Thus far, this is true. The global phone system has persisted for almost 100 years, evolving via numerous “gateways” to older iterations of system (e.g. land lines -> cell phones, copper wires -> microwave links -> fiber optic lines, in-band signaling -> out-of-band signaling, individual lines -> multiplexing, etc.)

Yet despite the same phone system evolving and persisting for almost a century, dial-in BBSes, Minitel [0], and other outdated technologies that use phone lines are completely dead. Just because a communications medium may persist for a long time doesn't mean protocols utilizing the medium will.

[0] https://en.wikipedia.org/wiki/Minitel



The claim was not about the medium, but about the content ("a 500 year old seeded-torrent").
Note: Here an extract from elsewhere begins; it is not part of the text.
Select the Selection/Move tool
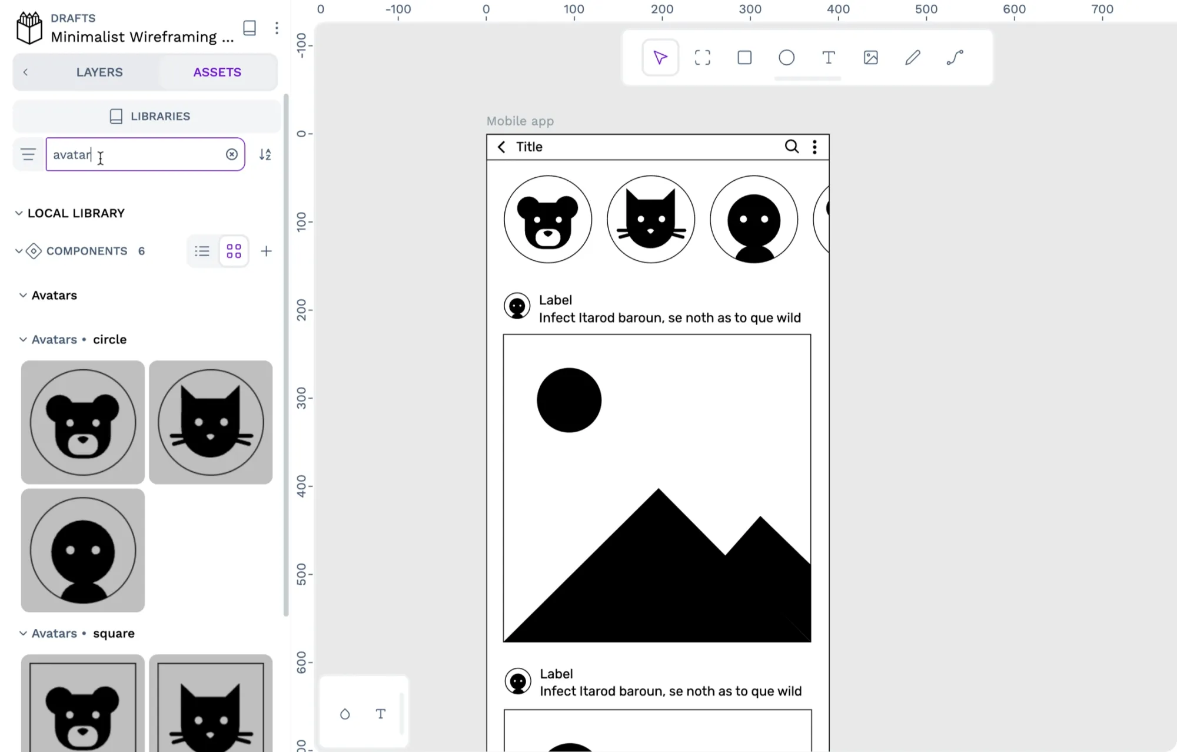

Phone system has never stored any data (other than the mapping between phone numbers and addresses or, lately, people), and was usually upgraded in a backwards-compatible way.

I think that's the important nuance: humans have always had a keen interest in keeping records of history. We are at an early age of electronic computers, but we've already got things like archive.org — that's likely to persist in some shape or form, just like we are actively trying to persist books and movies from different eras.

Other than natural or civilizational catastrophes, I only see the risk in the amount of data needing storage surpassing any one's entity ability to archive it, but I am sure "humans" would deal with that in due time too.

Edit: I do not necessarily believe the torrent claim, but wanted to clarify why I see a point in it.